Colin Rezek, founder of Vantage Capital, said outside South Africa his firm focuses on countries with a strong rule of law, a stable currency and adequate economic growth. He highlighted attractive opportunities in Egypt and Morocco as well as francophone west Africa, where the regional CFA franc currency’s peg to the euro provides a degree of stability.

“I think there is a lot of opportunity in Africa – it is more difficult, it will take longer, but the opportunities are there. So I believe that you just need to be patient, you need to be very diligent, and you need in-country skills to be able to transact in those jurisdictions,” he said.
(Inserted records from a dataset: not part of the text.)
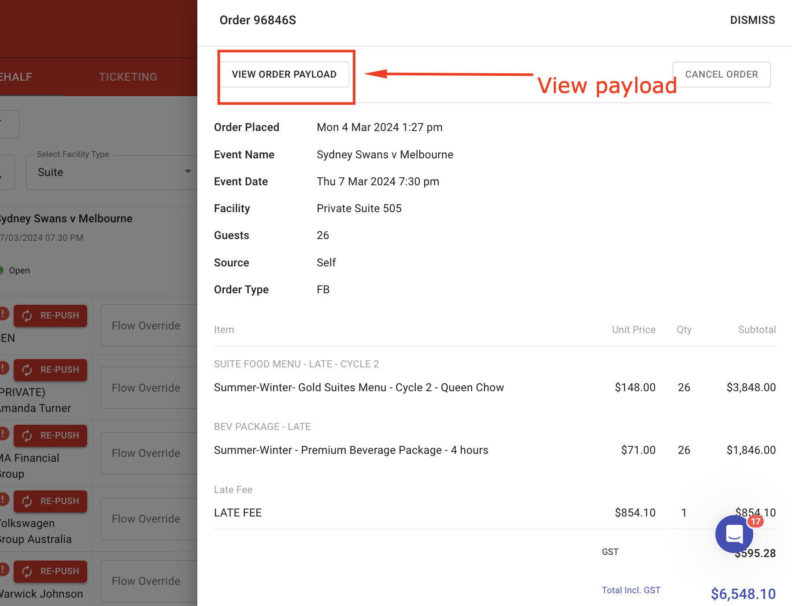Viewport: 792px width, 606px height.
Task: Re-push the Volkswagen Group Australia order
Action: point(50,501)
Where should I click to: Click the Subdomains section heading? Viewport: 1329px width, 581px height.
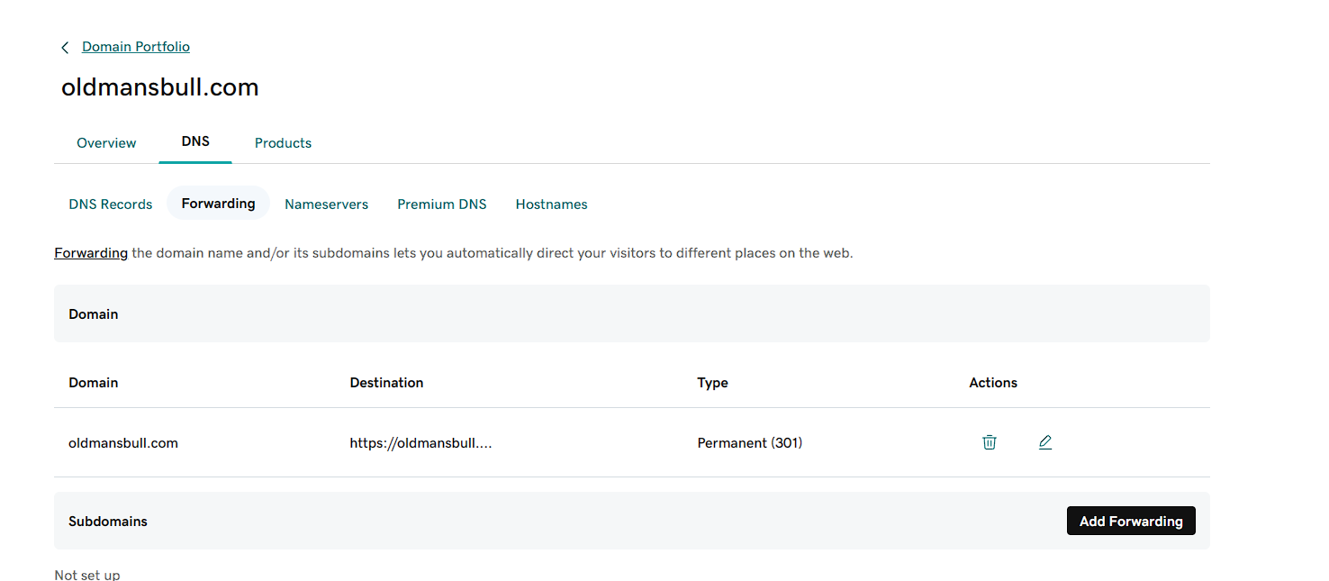pyautogui.click(x=108, y=522)
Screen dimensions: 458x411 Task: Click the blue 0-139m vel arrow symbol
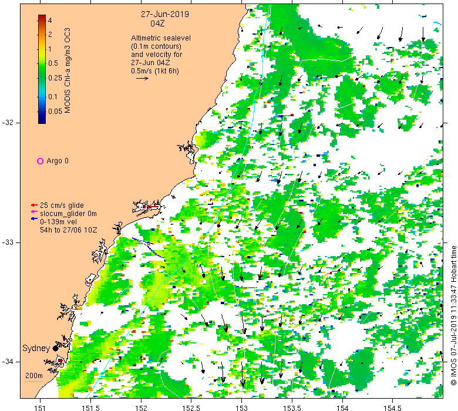(x=34, y=218)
But there are some “very high-risk” countries that Vantage Capital stays away from. “We won’t look at, right now, Zimbabwe; we won’t look at Mozambique; we won’t look at the DRC. I think you are looking for trouble if you go into those places,” he said.

Mozambique is grappling with large government loans that were taken out without the parliament’s knowledge during the past administration; the DRC is in the midst of political unrest and uncertainty; and Zimbabwe is facing its worst economic turmoil since dollarisation in 2009.
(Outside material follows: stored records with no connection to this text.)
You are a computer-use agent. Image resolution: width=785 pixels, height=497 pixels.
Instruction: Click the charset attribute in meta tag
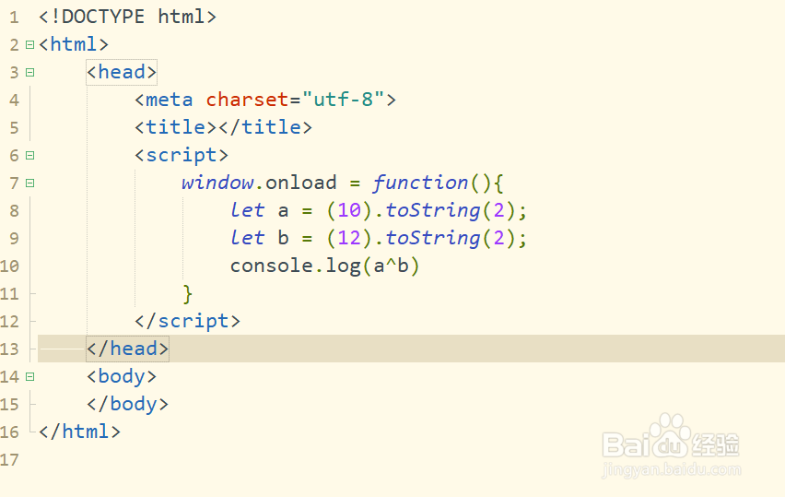[x=247, y=100]
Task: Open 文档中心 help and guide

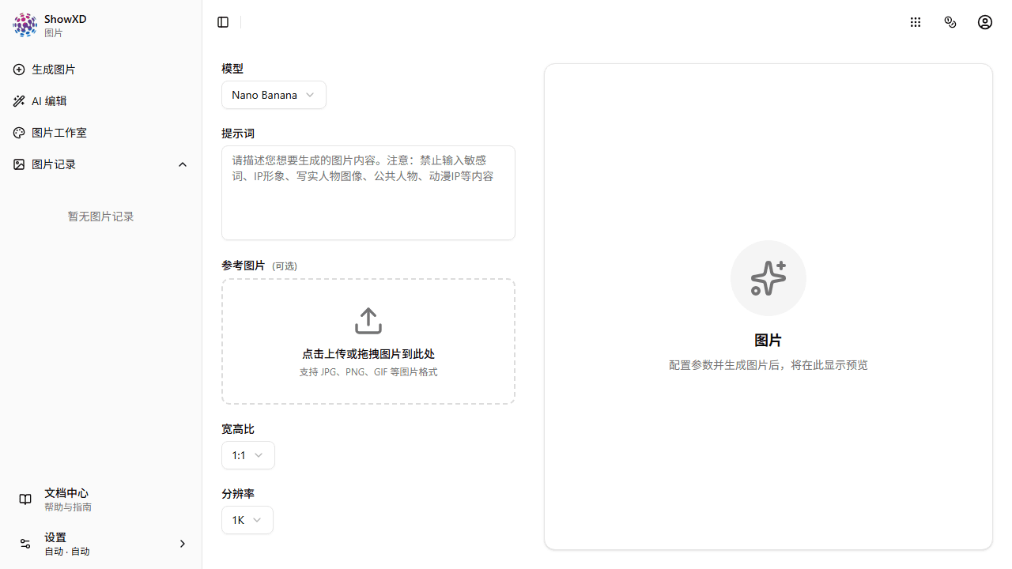Action: 66,499
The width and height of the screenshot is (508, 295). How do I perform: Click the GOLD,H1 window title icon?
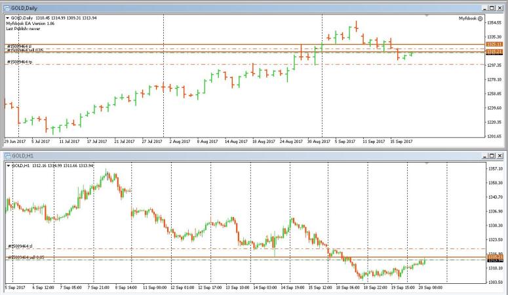[x=7, y=156]
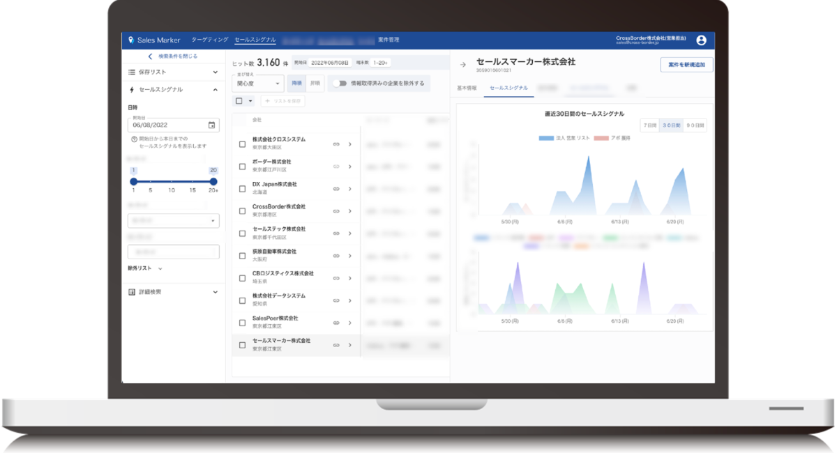Open the user account avatar menu
Screen dimensions: 837x453
(x=701, y=40)
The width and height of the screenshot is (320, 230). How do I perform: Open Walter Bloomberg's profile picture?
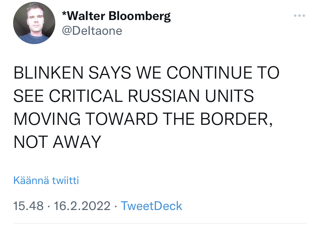point(34,23)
Corporate law firm ENSafrica is also not seeing much deal flow in these territories. “I’ve had a couple of clients who had a look-see, and quickly said to me, ‘No, sorry, that one is not going ahead’,” commented director Lydia Shadrach-Razzino.

“The old problems of Africa are still there – the governance issues, the political issues, the lack of standard legal or legislative frameworks within which to work. It takes a long time to get anything out of the regulators, and the regulators don’t quite sometimes understand exactly what’s within their parameters… So those are the usual problems, and I think that you have to be taking a long-term view when investing there,” she added.

However, Clive Howell, head of private equity at Nedbank, is less concerned about the risks these countries present – provided that companies have a good grip on local market realities.

“One of our investments has exposure to the DRC, Zambia and Mozambique, and we are quite comfortable with that, in the sense that they are on the ground, and doing things with that on-the-ground understanding.”

But, he said due to the tough macro-economic environments in some African countries, governments are trying to squeeze extra revenues and taxes from companies. “There are increasingly more boulders being rolled into your path from a regulatory point of view that makes doing business a little tougher. A bit more patience [and] a bit more perseverance [is] required to get there.”